Dhruv has also done a lot of theater workshops and is a trained dancer.

==Filmography==
===Film===
- Click (2010 film)
- Dil Toh Baccha Hai Ji (2011, cameo)
- Pathayeram Kodi (2013, as Ashwin)

=== Television ===

| Year | Serial | Role | Channel | Notes | References |
| 2010–2011 | Rakt Sambandh | Yuvraj Jagirdar | Imagine TV | Negative Role |  |
| 2015 | Tere Sheher Mein | Abhimanyu "Mantu" Srivastav | Star Plus | Lead Role |  |
| 2022–2023 | Bindiya Sarkar | Abhay Bharadwaj | Dangal |  |

== Career ==
Dhruv was seen in an ad with Sachin Tendulkar for Luminous inventors and was also part of an ad campaign for McDonald's for four months.
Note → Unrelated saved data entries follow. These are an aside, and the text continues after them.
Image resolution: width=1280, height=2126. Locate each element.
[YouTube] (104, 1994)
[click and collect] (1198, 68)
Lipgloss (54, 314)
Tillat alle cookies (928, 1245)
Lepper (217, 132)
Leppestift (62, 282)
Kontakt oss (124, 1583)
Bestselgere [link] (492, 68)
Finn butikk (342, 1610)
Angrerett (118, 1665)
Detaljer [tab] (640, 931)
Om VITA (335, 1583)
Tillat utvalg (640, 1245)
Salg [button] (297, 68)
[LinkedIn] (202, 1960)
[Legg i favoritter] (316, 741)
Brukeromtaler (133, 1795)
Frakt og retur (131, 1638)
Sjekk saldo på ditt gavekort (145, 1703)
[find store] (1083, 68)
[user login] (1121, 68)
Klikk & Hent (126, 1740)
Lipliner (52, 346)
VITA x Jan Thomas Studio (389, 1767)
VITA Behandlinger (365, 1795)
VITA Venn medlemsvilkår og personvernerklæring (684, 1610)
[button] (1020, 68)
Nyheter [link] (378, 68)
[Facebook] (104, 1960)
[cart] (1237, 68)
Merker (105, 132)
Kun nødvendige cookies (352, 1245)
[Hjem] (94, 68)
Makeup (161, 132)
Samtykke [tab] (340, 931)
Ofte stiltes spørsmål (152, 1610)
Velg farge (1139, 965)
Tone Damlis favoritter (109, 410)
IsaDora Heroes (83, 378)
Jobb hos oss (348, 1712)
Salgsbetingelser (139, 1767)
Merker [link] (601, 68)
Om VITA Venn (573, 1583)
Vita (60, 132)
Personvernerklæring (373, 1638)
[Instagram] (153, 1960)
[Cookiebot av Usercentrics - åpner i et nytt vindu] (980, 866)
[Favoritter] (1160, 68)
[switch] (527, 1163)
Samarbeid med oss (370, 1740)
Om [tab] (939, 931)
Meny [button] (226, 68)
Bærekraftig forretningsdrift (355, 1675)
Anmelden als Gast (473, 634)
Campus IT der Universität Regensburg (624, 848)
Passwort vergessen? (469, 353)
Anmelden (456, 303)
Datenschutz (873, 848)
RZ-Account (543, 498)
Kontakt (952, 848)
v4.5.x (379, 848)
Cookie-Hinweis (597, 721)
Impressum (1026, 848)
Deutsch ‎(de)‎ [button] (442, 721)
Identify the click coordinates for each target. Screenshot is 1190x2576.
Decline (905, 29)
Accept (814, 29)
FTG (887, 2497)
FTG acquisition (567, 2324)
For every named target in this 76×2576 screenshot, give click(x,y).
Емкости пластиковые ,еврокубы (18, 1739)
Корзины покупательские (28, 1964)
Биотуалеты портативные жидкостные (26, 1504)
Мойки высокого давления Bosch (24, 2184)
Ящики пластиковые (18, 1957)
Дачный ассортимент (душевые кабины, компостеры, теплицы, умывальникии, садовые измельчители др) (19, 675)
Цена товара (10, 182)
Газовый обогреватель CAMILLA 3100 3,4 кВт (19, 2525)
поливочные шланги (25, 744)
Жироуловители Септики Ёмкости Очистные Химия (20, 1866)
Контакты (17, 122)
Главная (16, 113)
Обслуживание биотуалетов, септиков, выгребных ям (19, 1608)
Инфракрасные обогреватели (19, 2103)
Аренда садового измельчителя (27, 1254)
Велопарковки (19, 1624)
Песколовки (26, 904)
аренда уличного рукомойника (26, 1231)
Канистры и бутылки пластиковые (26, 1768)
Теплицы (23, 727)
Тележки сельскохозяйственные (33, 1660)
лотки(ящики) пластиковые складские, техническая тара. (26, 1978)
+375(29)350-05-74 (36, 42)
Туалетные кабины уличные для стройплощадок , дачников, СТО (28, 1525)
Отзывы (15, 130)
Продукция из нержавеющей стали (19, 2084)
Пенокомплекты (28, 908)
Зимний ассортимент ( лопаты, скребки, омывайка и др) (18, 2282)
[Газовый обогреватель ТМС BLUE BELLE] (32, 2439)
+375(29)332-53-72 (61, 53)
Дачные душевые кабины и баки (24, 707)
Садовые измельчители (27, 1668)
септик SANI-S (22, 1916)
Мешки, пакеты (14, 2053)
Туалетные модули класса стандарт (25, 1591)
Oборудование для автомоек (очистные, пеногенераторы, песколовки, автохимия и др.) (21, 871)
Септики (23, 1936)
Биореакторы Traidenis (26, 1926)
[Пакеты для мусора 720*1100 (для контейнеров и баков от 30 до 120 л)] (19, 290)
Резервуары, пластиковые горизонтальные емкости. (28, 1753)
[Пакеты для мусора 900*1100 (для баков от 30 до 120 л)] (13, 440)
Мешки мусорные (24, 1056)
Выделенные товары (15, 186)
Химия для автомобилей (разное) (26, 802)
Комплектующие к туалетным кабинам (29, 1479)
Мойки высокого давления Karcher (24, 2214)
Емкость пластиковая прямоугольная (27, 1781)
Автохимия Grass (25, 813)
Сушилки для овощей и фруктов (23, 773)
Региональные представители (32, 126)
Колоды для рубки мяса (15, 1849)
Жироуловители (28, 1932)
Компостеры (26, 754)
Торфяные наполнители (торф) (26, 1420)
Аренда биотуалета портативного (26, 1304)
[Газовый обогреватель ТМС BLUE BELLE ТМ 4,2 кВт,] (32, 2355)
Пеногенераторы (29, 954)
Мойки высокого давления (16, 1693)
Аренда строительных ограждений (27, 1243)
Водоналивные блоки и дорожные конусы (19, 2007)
Dhruv made his television debut in the show, 'Rakt Sambandh' on Imagine TV where he played the role of Yuvraj. He was supposed to start his career with Manish Goswami's 'Sixer' which was loosely based on Sachin Tendulkar but the project was shelved. He next appeared in the movie 'Dil Toh Baccha Hai Ji' alongside Ajay Devgan where he played the role of Chris the cool dude. He bagged his first single lead in 'Pathaayiram Kodi', a Tamil film, directed by Sreenivasan Sundar.

=== Tere Sheher Mein ===
Tere Sheher Mein was a popular TV show aired on Star Plus by Director's Kut Productions (production house of Rajan Shahi). Dhruv Bhandari played the lead role of Mantu alongside Hiba Nawab as Amaya Mathur in the show. Dhruv Bhandari quit the show because Mantu, who is in love with Amaya, in the coming days would have seen a shift in his personality to negative after a sudden story change in which Amaya is forced to marry Mantu's childhood friend, Rama. Dhruv thought otherwise and chose to opt out instead of playing a negative role.